OBJECTIVE -> Transcribe the entries between the line holding "You are a computer-use" and the line holding "pos(664,75)", inclusive, keeping every character unchanged. Omit the pictures from your answer.

DATA ->
·····
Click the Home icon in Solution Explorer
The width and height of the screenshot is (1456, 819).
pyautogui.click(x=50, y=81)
·····
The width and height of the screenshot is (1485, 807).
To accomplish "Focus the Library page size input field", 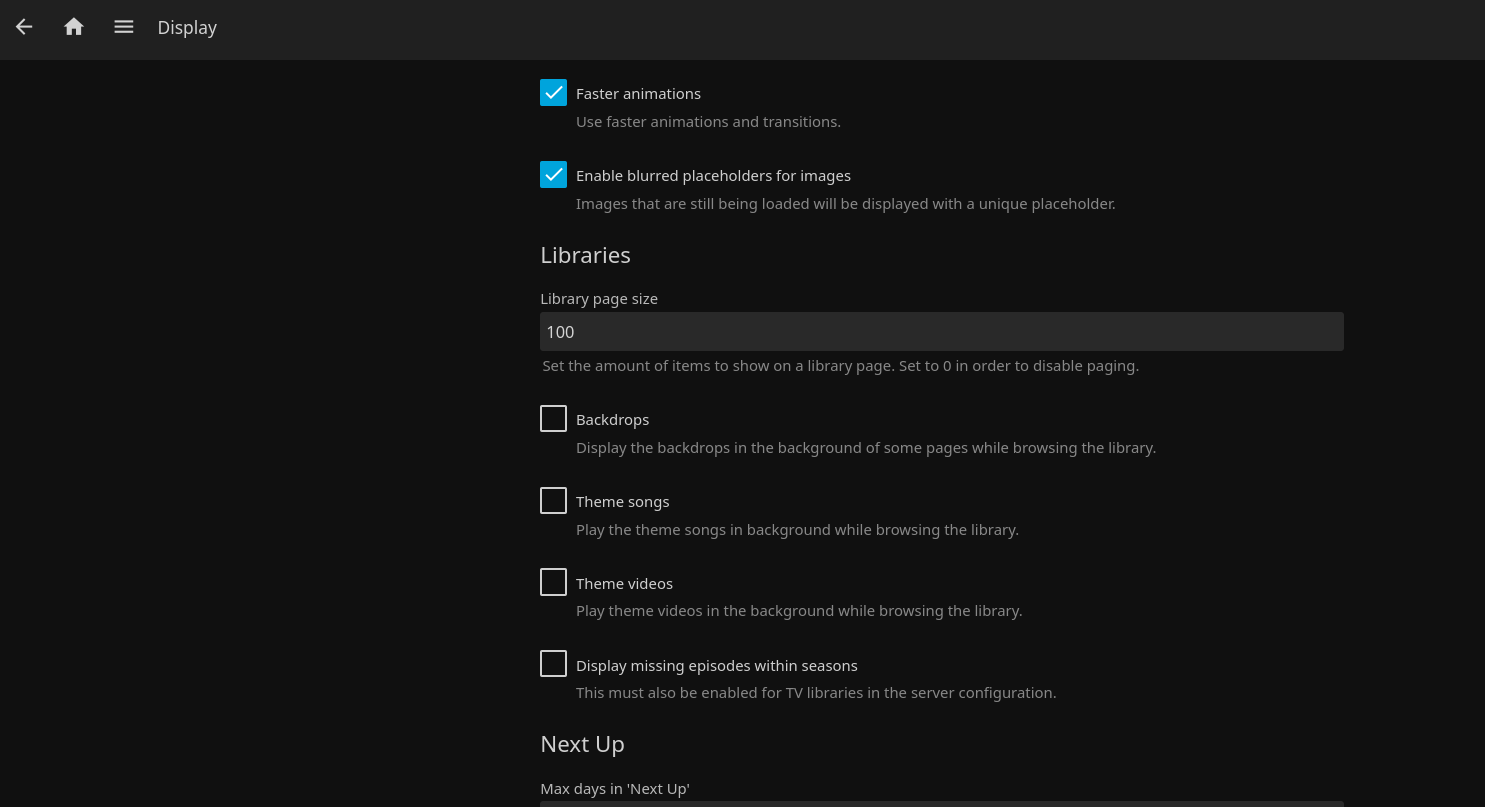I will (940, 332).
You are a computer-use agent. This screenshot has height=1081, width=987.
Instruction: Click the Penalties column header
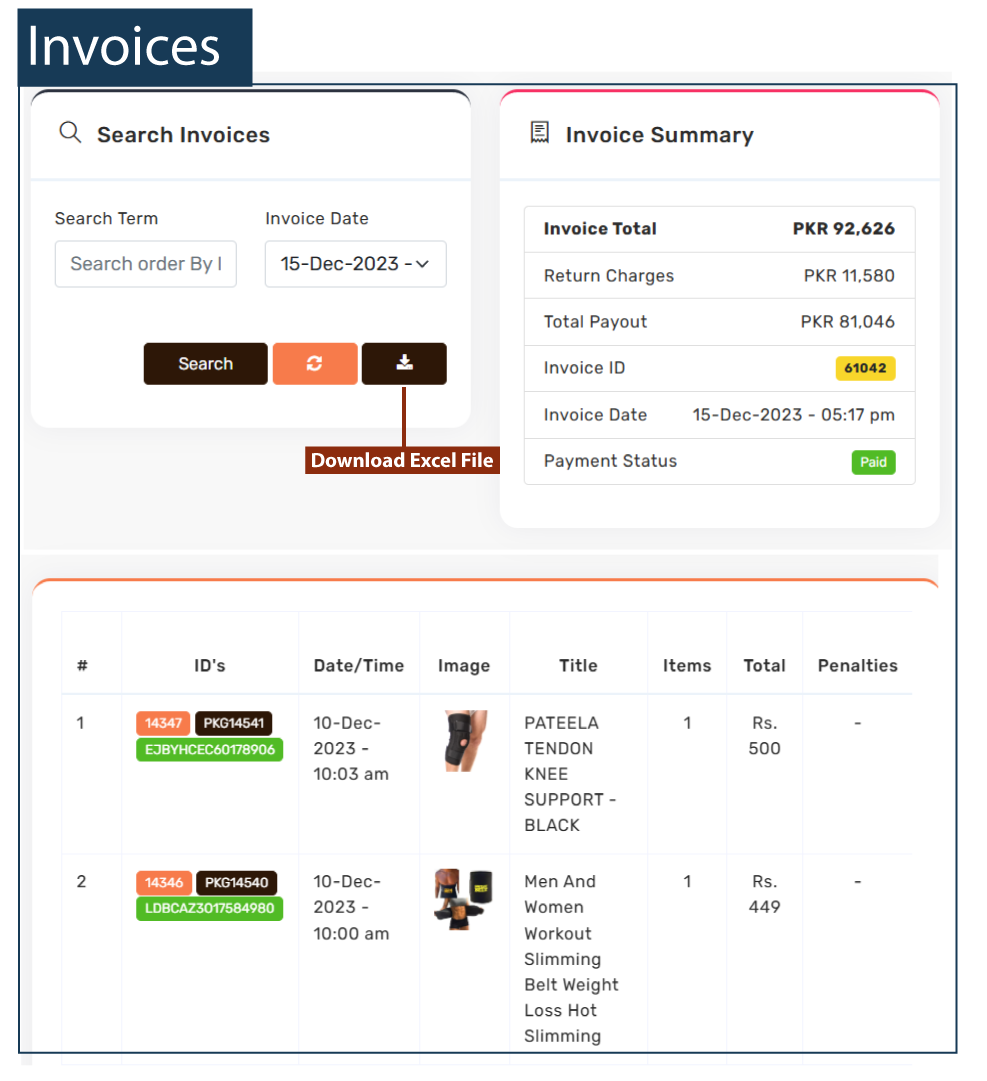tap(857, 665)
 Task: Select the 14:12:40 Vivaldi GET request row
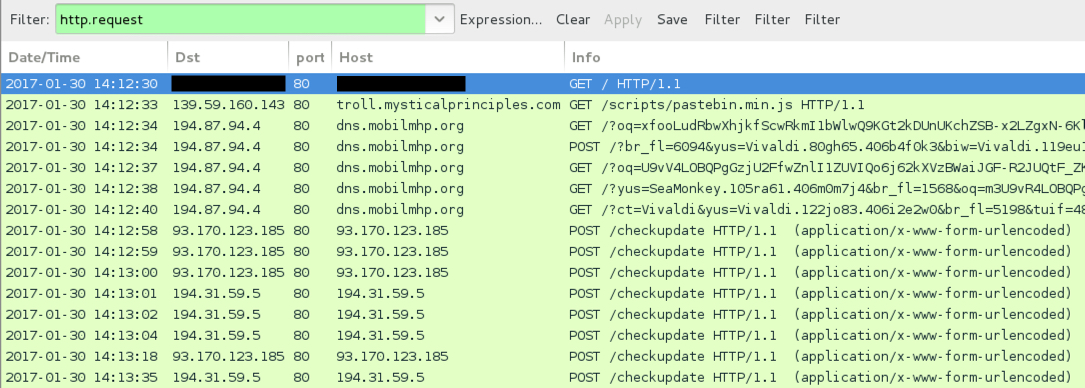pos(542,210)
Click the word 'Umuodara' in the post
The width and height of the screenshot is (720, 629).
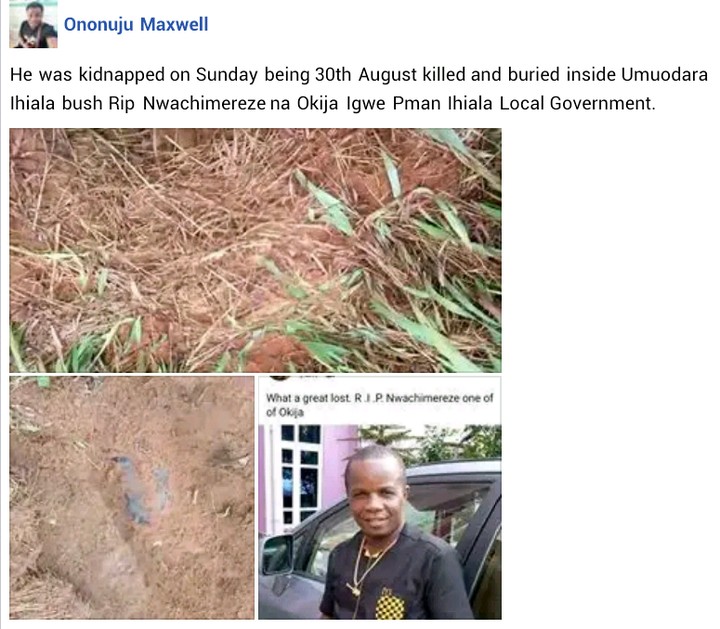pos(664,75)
·····
FULL ANSWER ->
You are a computer-use agent. This screenshot has height=1081, width=987.
Instruction: Click the Penalties column header
tap(857, 665)
 Task: Select the 14:12:40 Vivaldi GET request row
pos(542,210)
Click the word 'Umuodara' in the post
The width and height of the screenshot is (720, 629).
pos(664,75)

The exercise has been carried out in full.